Я обычно прохожу мимо таких образин молча, в диалог не вступаю, а если когда и подавал по пьяни, то лишь убогим согбенным старушкам, которых, и вправду, жалко бывало до слёз. Но на сей раз я как-то всей кожей, всеми фибрами души ощутил-почувствовал — как этому мужику плохо. Как свербит его грязное тело под нелепой в майский калёный день стёганкой, как пульсирует-дёргается от голода его желудок, как трещит-раскалывается башка бедолаги после вчерашнего…
— Пойдём, — приказал я, разворачиваясь к магазину, который только что миновал. У дверей бросил бродяге: — Подожди здесь.
Я купил бутылку хорошей водки «Губернская» и палку колбасы. Бич, когда я вышел, смотрел на меня с тревожным любопытством, робко улыбался.
— Пошли, — сказал я, увлекая его во двор пустого, с выбитыми окнами домишки рядом с магазином. Мы устроились на крыльце. Я выставил бутыль, выложил колбасу на бумажке. — Ты уж извини — хлеба нету.
— У меня есть, есть, — засуетился мужик, полез в котомку, выудил полбуханки чёрного хлеба, алюминиевую погнутую кружку, закопчённую снаружи и с коричневым налётом чифиря внутри, перочинный ножик с облупленной перламутровой ручкой. Он жадно принялся кромсать на куски колбасу и хлеб.
— Как зовут-то? — спросил я.
— Винтом… То есть — Семёном.
— Ну, а меня — Вадимом. Вот и познакомились. Давай, наливай.
Семён-Винт отвинтил пробку, набулькал треть кружки, угодливо протянул мне.
— Нет, Семён, пей сам — я не буду.
— Как?! — оторопел он.
— Да вот так, не пью я совсем — такой уж человек. А ты пей, пей. Не стесняйся. Это я тебе взял.
Винт хотел что-то ещё сказать, но кадык задёргался-заходил ходуном от непреодолимой похмельной жажды. Он приник к краю кружки и, давясь, чихая, захлёбываясь, расплёскивая на грудь, выцедил водку и поспешно заткнул рот и нос куском хлеба. Перевёл дух, откусил хлеб, впился жёлтыми зубами в сухую колбасу, пристанывая, начал жевать. Я, невольно морщась, смотрел. Не прожевав и первого куска, он засунул в волосатую дыру рта второй, потом третий. Глаза его уже заблестели-ожили, заволоклись плёнкой хмеля, он — поплыл. Неуверенно развёл руками, показывая на крыльцо-стол, ухмыльнулся, сквозь непрожёванную колбасу спросил:
— А чего это ты — а?

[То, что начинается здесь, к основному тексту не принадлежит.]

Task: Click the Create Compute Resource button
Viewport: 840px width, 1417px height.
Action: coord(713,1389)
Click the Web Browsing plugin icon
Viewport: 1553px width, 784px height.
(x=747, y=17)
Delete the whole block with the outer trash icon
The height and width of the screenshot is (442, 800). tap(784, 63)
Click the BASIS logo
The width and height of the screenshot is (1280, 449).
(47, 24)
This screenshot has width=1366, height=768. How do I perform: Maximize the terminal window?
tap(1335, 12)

Праздник, что ли?
— Не праздник — поминки.
— Ух ты! — вскинулся Семён. — Кто умер-то?
— Я.
Он даже жевать перестал, вгляделся в меня, хихикнул:
— Ну и хохмач! Да ладно, не хочешь — не говори… Можно мне ещё?

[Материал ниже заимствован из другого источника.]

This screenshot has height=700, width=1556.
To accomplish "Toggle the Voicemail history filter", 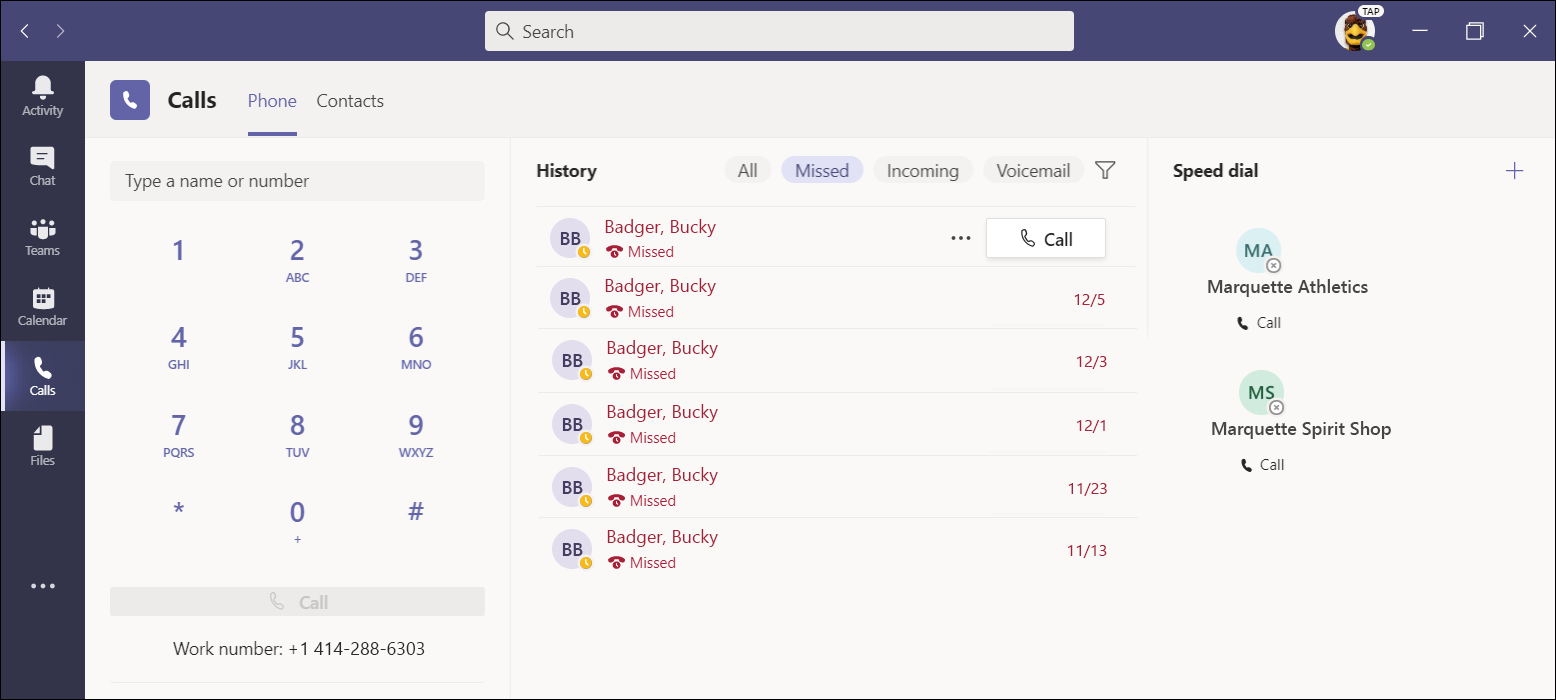I will pyautogui.click(x=1033, y=171).
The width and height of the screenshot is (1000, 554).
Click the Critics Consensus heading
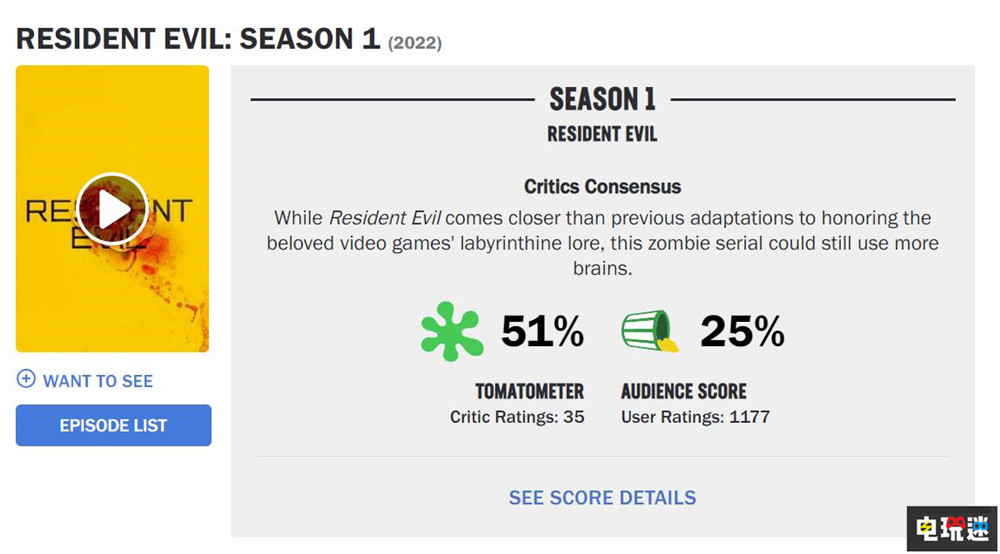click(602, 187)
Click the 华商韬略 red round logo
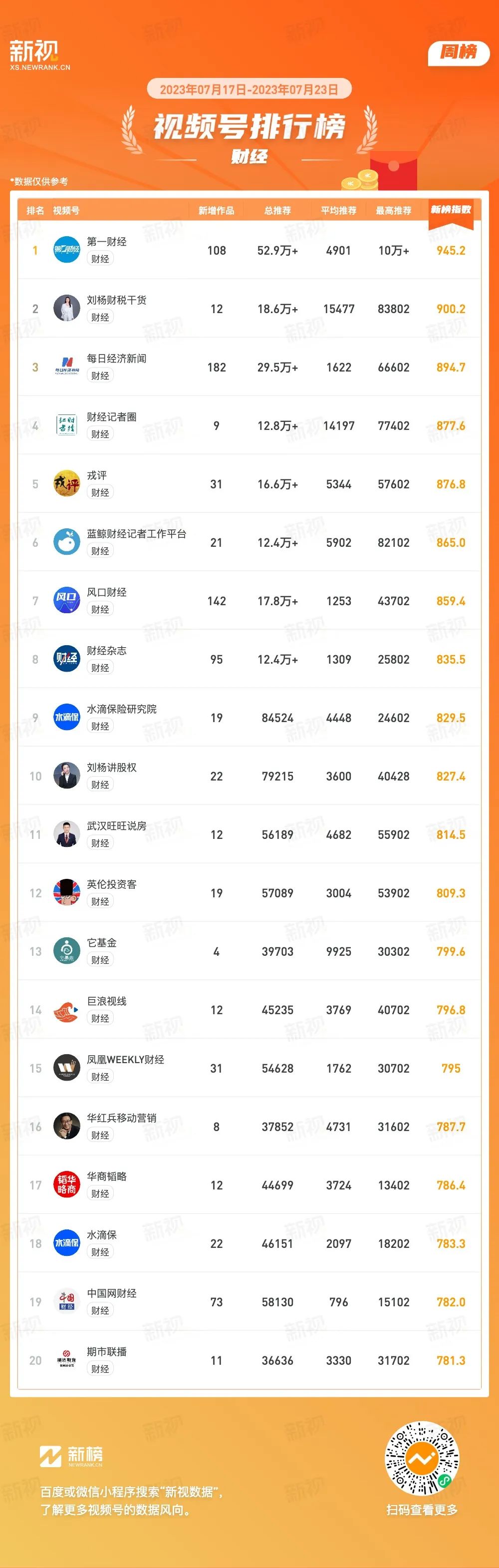The height and width of the screenshot is (1568, 499). 67,1185
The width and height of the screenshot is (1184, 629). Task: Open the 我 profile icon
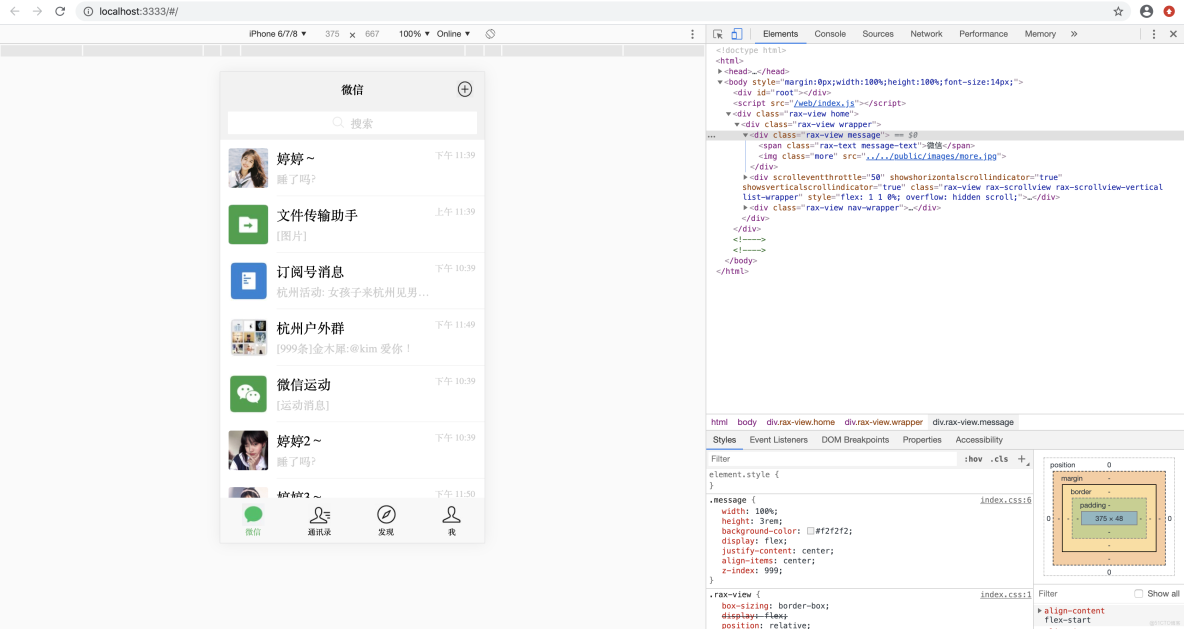point(451,513)
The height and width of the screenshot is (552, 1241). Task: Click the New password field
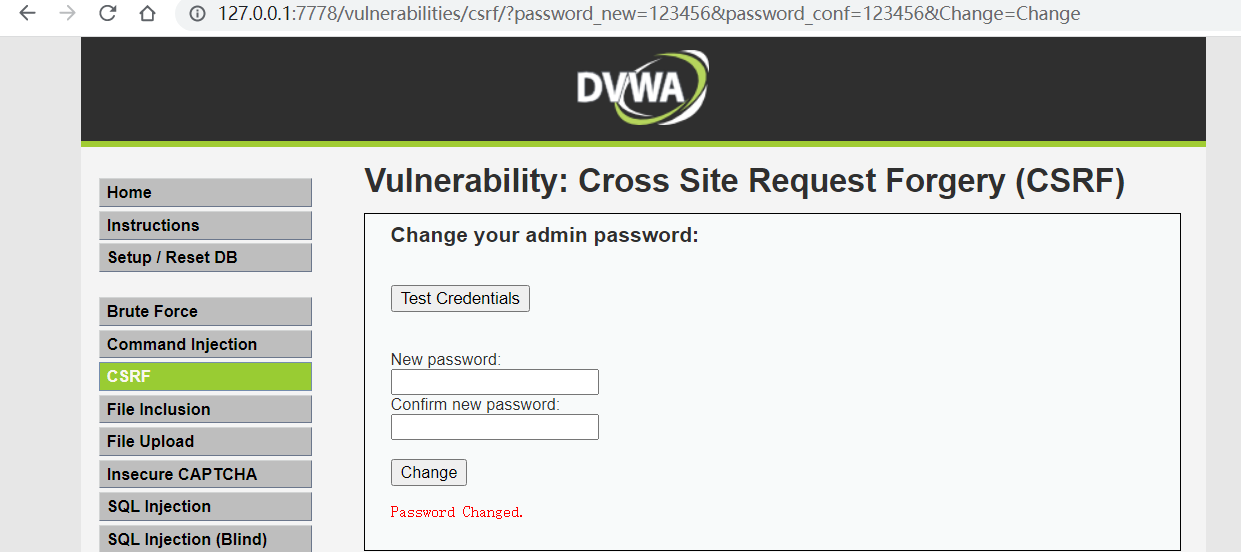point(494,382)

— Пей, Господи! Я же сказал: вся бутылка тебе. А ты мне вот что… Расскажи-ка, Семён, как ты вот до этого дошёл… Что у тебя — дом сгорел? Землетрясением разрушило?
— А-а-а… — понимающе протянул Винт, приосанился даже, перешёл почему-то на «вы», — вон вы чем интересуетесь… Журналист, поди, газетчик — жареного надо?
— Да какого там «жареного»! О вас таких уже писано-переписано — никто и не читает. Мне просто интересно. Неужели ты не можешь просто взять и рассказать — без кривляния? А то ведь я могу и распрощаться, — жестоко пошутил я, берясь за бутылку.
— Ладно-ладно, что ты! — перепугался Семён. — Всё сейчас выложу, как на духу!
Он торопливо схватил «Губернскую», наструил в кружку побольше и жадно, уже без заминок, выхлебал в три глотка, утёр усы, молодецки крякнул.
— Эх, сейчас бы сигареточку!
— А вот этого не догадался — извини, — повинился я. — На вот, потом сам купишь.
Семён взял с достоинством пятитысячную ассигнацию, сложил, спрятал в нагрудный карман ватника и приступил:
— Ну, так вот…
Рассказ его оказался незамысловат и страшен своей незамысловатостью. Ему — сорок пять, почти мой ровесник. Кончил в своё время политех, работал много лет на «Химмаше» инженером. Женился, народил двух пацанов. Получил двухкомнатную квартиру. Жил как все, пил умеренно, копил деньги на машину, вступил в общество книголюбов…
И вдруг накопленные на сберкнижке три с лишком тыщи в проклятом гайдаровском 92-м в единый миг превратились в труху, и почти тут же его попёрли с завода по сокращению. Начались случайные работы, но так как Семён всё сильнее и чаще взялся заливать за воротник, он долго нигде не удерживался. Жена на своей обувной фабрике получала гроши, а потом и вовсе зарплатишку стали-начали по полгода задерживать.
Ох и как же Семёна корёжило, как мучился он от стыда, когда ему приспичило в первый раз выйти на торгашескую панель. Даже вопли и когти взбешённой отчаянием жены и глаза испуганных детей никак не могли вытолкать его из дому с узлом продажного барахла, пока супруга не достала, наконец, заветную заначную бутылку и не нахлюпала Семёну полный до краёв стакан…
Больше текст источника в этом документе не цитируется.